Sen Terk Edilmişlik Nedir Bilir misin?
Sen Terk Edilmişlik Nedir Bilir
misin?
Babası
öldükten sonra:
“-
Biz karı koca çalışıyoruz seninle ilgilenemeyiz…” bahanesiyle seksen yaşındaki
hasta annesini huzurevine yatıran oğlu çok seyrek de olsa onu ziyarete
gidiyordu.
Yaşlı
kadın oğlunu dünyaya getirdiğinde kırk yaşındaydı. Bundan önceki çocukları
yaşamamış bu oğlunu da kurbanlar keserek büyütmüştü. Tek evlâtlarıydı, bir şey
olacak diye içleri titremişti.
Oğlu
o gün huzurevinden bir telefon aldı.
Telefondaki
ses:
“-
Annen çok hasta her an ölebilir seni görmek istiyor!” diyordu.
Oğlu
arabasına binip oraya gittiğinde annesi zor nefes alıyordu.
Oğlu
annesinin ölmek üzere olduğunu anlamıştı.
Annesinin
ellerini tutup:
“-
Anne senin için ne yapabilirim? Senin için ne yapmamı istiyorsun?” diye sordu.
Annesi
feri sönmüş gözleriyle uzun uzun oğlunun gözlerinin içine bakıp; zor duyulur
bir sesle:
Artık
çok geç! Ama isteseydin çok şey yapabilirdin... Ama yapmadın!” dedi ve devam
etti.
“-
Çoğu akşam yemek yetişmediği için aç yattım. Klimayı açmadılar sıcaktan
fenalaştım. Buzdolabım yoktu, bir bardak soğuk su içemedim. Sıkıldığımda temiz
havaya çıkaranım olmadı. Altımı ıslattım, diye tokat attılar. Ayda bir kere
banyo yaptırdılar. Kirden vücudumda yaralar oluştu. Bana bu yapılanlar arkası
kuvvetli olanlara yapamadılar. Çünkü onların ilgilenenleri vardı ve ben ise
kimsesizdim…”
“-
Biliyor musun? En çok da sevgisizlik acı verdi.
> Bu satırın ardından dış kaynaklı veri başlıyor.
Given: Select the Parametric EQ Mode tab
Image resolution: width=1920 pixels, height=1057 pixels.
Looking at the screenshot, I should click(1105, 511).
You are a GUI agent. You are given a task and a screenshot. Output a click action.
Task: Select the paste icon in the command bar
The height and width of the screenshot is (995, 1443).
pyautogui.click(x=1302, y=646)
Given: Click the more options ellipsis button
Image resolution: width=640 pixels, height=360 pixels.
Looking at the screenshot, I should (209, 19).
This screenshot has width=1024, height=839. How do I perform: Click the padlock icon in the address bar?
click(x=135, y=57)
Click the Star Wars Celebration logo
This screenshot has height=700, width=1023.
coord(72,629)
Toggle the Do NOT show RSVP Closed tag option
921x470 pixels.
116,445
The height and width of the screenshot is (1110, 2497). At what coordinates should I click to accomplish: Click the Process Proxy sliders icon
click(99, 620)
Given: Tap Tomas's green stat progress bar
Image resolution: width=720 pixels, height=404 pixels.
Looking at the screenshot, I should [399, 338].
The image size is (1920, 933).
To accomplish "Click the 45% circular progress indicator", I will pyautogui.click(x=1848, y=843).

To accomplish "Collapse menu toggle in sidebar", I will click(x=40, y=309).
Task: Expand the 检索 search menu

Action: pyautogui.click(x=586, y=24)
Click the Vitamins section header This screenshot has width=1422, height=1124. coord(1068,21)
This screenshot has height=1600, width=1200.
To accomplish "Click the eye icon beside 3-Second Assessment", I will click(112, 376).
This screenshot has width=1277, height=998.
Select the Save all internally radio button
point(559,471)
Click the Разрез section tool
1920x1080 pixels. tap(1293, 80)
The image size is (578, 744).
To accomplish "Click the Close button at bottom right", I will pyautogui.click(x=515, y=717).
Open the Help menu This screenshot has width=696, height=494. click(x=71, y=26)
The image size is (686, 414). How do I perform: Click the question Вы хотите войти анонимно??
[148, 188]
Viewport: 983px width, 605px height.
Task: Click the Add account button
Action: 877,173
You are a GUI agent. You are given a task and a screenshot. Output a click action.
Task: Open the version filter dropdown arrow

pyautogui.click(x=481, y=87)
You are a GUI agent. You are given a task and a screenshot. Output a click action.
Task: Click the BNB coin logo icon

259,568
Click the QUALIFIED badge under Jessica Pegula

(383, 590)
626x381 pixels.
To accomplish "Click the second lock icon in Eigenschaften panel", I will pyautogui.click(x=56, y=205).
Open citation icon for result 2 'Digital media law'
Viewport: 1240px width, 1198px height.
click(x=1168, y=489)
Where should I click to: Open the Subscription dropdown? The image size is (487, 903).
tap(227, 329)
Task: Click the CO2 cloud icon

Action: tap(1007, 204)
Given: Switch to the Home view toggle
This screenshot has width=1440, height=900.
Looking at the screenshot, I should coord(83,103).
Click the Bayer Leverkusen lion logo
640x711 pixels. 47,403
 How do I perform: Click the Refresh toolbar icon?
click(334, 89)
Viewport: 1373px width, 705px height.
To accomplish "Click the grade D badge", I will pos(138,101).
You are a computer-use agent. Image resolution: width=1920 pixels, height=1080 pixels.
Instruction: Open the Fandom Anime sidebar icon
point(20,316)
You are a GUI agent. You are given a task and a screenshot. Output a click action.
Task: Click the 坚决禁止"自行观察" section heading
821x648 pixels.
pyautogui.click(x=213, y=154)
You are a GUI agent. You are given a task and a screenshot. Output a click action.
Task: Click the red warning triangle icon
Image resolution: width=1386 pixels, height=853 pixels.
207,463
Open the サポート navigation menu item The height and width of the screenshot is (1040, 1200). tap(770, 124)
Kimse saçımı taramadı, yüzümü
okşamadı. Sen terk edilmişlik nedir bilir misin oğlum?”
“-
Terk edilmişlik, ölmeden mezara konmaktır bunu unutma olur mu?
İşte böyle artık
her şey için çok geç senin benim için yapacağın hiç bir şey kalmadı. Ben her
şeye alıştım da sadece senin özlemine alışamadım.”
Derken
feri sönmüş gözlerinden iki damla yaş yuvarlanıp yanaklarında dondu.
Oğlu
şok olmuştu.
“-
Bana bunları neden şimdi söylüyorsun, neden daha önce söylemedin?
Annesi:
“-
Nasıl söylerdim ki sen beni koskocaman evinde bir köşeye sığdıramamış, bana
burayı layık görmüştün. Seni rahatsız etmek istemedim oğlum. Benim için artık
çok geç de ben asıl senin için üzülüyorum çünkü sen yaşlandığında çocukların
seni buraya bırakırlarsa benim dayandıklarıma sen dayanamazsın. Unutma ki ne
verirsen onu alırsın oğlum…" dedi ve gözlerini kapattı.
Belli
ki bu konuşma onun son kalan gücünü de tüketmişti. Bir saat sonra sıkı sıkı
tuttuğu oğlunun eli ellerinden kayıp düştü.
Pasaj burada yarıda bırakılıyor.